Beds were extremely high-status items of furniture, and the fragments of wood found of the Trumpington bed indicate the bed in Grave 1 was even decorated with carving. There is mixed evidence as to whether the beds found in graves were constructed especially for the burial of if they were the bed used by the occupant of the grave in their lifetime.4 The narrow size of many of them suggests they were purely built for funerary purposes, while modifications made to some beds indicate they were not built to specifically fit the grave. In the case of Grave 1, the bed has largely decayed, but the positioning of the rivets indicate it was 24 inches wide, two thirds the size of a standard modern single bed. Could the Trumpington girl have rested in this bed while experiencing ill health? Could she have even died in this very bed? Might a bed burial have seemed fitting for those who knew her as bedbound in life? It is all conjecture, but it is certainly possible.

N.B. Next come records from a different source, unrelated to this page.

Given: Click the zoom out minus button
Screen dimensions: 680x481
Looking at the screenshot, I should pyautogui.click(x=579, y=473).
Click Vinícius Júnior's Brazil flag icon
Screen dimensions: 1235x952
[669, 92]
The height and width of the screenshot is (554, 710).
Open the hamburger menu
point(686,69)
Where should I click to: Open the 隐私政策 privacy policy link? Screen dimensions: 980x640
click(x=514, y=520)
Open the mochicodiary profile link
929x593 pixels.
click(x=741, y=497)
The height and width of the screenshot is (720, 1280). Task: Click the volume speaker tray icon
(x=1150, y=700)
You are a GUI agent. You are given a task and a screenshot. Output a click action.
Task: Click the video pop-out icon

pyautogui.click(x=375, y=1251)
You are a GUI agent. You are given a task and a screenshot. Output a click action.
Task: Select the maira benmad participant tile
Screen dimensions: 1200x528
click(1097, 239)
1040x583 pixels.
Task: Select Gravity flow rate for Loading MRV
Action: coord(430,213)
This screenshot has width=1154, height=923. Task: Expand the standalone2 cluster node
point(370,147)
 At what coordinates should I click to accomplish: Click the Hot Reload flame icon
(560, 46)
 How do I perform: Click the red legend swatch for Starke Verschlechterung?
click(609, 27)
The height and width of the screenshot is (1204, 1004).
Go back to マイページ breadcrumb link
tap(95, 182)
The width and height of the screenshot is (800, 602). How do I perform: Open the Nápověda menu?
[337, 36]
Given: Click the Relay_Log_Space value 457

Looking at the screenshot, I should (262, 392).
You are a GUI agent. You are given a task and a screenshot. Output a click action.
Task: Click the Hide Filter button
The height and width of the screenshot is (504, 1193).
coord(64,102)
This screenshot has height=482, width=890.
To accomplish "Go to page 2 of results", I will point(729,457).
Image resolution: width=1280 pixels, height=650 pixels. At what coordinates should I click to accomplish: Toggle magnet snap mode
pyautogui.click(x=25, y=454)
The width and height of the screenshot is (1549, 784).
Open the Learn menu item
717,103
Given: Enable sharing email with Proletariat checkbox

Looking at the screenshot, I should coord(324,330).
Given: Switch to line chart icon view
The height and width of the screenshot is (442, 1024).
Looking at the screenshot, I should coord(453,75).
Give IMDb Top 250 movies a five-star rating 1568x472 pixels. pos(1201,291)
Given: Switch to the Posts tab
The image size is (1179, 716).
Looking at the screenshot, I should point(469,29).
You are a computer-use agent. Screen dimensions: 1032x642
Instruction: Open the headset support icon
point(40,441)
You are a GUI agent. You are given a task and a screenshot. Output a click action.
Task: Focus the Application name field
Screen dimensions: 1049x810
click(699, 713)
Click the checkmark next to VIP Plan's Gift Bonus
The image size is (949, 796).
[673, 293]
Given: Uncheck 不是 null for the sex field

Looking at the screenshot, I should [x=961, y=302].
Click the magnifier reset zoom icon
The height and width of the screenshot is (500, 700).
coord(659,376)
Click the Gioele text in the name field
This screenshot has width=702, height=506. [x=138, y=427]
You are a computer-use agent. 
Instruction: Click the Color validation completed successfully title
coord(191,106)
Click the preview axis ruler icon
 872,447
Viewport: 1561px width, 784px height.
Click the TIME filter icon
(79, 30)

While the circumstances of this inhumation and the archeological techniques used to investigate it are fascinating, it’s useful to remind ourselves of the human that lies at the centre of it. From the archaeological record, we can glean something of what this girl’s life might have been like. She was clearly an important figure, set apart from others in status by the glinting garnet jewellery pinning her veil and sewn to her chest. This chest ornament did not only signify her wealth, but also her religion. It marked her out as a convert. But she was also ailing, and though her cause of death is unknown, her life was cut very short. In death, she was set apart once again by the presence of her cross and the extravagance of her burial in a narrow carved bed.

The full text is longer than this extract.